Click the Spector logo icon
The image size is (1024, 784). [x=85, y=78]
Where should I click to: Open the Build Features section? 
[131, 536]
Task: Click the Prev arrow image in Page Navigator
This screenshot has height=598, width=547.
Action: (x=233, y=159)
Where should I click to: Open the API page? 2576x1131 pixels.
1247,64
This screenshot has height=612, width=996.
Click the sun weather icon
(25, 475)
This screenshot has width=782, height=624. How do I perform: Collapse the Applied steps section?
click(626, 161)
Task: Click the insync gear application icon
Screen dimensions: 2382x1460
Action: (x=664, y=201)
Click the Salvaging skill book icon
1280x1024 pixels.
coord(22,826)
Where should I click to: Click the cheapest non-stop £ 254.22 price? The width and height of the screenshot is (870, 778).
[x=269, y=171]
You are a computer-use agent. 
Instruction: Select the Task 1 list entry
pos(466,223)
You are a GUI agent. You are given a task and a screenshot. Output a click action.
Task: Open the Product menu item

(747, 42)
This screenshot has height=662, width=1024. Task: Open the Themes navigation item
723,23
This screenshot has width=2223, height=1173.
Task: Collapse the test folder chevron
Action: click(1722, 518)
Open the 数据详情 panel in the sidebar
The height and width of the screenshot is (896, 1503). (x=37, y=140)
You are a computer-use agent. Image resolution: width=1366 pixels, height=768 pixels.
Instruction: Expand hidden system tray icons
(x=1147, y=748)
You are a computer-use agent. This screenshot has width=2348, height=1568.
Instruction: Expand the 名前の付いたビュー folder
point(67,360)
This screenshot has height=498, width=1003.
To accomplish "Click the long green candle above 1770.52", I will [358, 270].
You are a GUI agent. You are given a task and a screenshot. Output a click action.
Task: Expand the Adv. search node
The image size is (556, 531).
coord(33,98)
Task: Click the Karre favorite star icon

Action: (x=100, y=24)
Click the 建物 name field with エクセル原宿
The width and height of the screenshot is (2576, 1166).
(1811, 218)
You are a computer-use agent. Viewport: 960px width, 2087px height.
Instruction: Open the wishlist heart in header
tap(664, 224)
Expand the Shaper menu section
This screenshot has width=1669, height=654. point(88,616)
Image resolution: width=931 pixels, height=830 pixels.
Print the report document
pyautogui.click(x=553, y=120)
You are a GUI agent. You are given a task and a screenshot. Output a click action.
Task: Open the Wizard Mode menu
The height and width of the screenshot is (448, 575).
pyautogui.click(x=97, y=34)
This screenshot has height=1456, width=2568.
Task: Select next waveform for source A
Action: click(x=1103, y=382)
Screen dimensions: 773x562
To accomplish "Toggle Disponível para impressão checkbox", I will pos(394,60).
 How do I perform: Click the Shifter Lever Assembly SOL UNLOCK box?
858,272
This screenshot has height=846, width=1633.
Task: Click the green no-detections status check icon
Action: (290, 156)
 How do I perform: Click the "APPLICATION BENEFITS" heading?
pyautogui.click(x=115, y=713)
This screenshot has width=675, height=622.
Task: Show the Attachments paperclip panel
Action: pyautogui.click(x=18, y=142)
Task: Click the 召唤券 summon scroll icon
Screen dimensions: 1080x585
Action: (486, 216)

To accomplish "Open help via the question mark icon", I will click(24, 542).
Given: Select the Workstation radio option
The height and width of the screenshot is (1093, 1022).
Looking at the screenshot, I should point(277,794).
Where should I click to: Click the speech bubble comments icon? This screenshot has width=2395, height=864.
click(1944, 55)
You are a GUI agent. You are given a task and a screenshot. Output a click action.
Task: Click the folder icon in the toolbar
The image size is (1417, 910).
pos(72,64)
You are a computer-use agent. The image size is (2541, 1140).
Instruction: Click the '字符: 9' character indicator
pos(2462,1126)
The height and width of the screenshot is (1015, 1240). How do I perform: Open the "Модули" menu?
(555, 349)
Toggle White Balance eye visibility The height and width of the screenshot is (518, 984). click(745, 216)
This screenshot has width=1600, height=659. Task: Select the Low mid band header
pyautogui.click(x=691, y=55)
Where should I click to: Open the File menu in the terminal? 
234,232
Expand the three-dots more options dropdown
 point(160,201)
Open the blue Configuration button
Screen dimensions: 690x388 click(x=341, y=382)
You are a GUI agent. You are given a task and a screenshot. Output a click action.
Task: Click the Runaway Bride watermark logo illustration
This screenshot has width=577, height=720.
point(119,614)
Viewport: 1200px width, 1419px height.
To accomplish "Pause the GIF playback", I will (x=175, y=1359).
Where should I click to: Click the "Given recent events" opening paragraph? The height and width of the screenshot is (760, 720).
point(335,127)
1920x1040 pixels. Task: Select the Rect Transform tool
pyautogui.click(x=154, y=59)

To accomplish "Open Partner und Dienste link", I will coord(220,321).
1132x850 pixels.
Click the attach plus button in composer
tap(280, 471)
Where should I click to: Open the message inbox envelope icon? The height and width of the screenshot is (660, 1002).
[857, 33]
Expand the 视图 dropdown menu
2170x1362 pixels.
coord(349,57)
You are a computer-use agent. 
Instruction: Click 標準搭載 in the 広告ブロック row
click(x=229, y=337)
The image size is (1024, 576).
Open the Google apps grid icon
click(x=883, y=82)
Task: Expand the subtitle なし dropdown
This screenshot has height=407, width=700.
━━━━━━━━━━━━━━━━━━━━
● Task brief
Write out the items again from the line with "You are a computer-use agent. This" up to and including the line with "coord(33,98)", requests and all, and raise every coordinate in the answers by 120.

● The solution
You are a computer-use agent. This screenshot has width=2348, height=1568.
Instruction: Expand the 名前の付いたビュー folder
point(187,480)
This screenshot has height=498, width=1003.
To accomplish "Click the long green candle above 1770.52", I will [478, 390].
You are a GUI agent. You are given a task and a screenshot. Output a click action.
Task: Expand the Adv. search node
The image size is (556, 531).
coord(153,218)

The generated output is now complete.